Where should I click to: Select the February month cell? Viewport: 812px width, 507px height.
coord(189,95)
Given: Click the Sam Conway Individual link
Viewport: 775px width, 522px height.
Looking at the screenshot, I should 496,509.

+---+

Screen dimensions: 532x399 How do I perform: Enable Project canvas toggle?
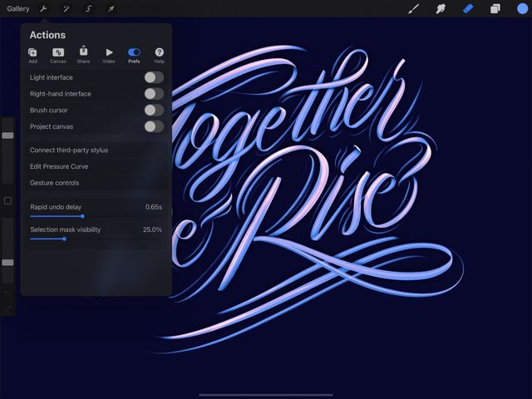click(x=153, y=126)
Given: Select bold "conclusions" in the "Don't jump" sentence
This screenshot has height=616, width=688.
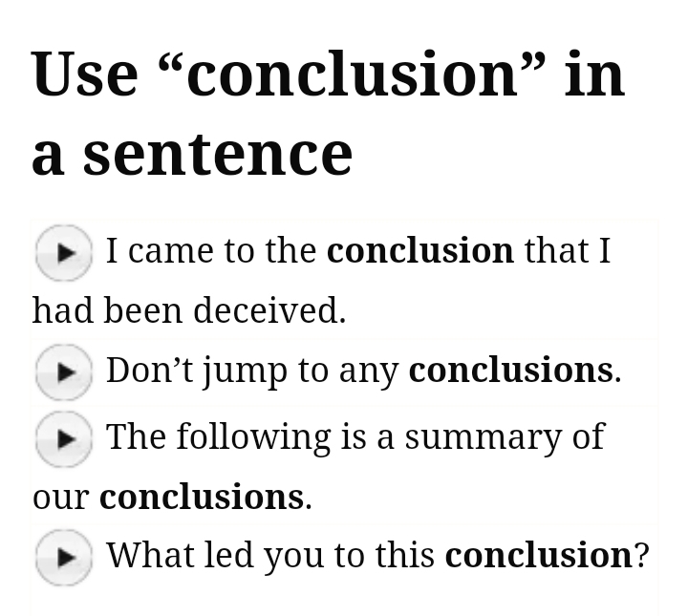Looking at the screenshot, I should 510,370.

+---+

> _TO DO_
For every line in the listing above that contains "Given", copy that line.

> _TASK SOLUTION_
Given: Click the Sam Conway Individual link
Given: Select bold "conclusions" in the "Don't jump" sentence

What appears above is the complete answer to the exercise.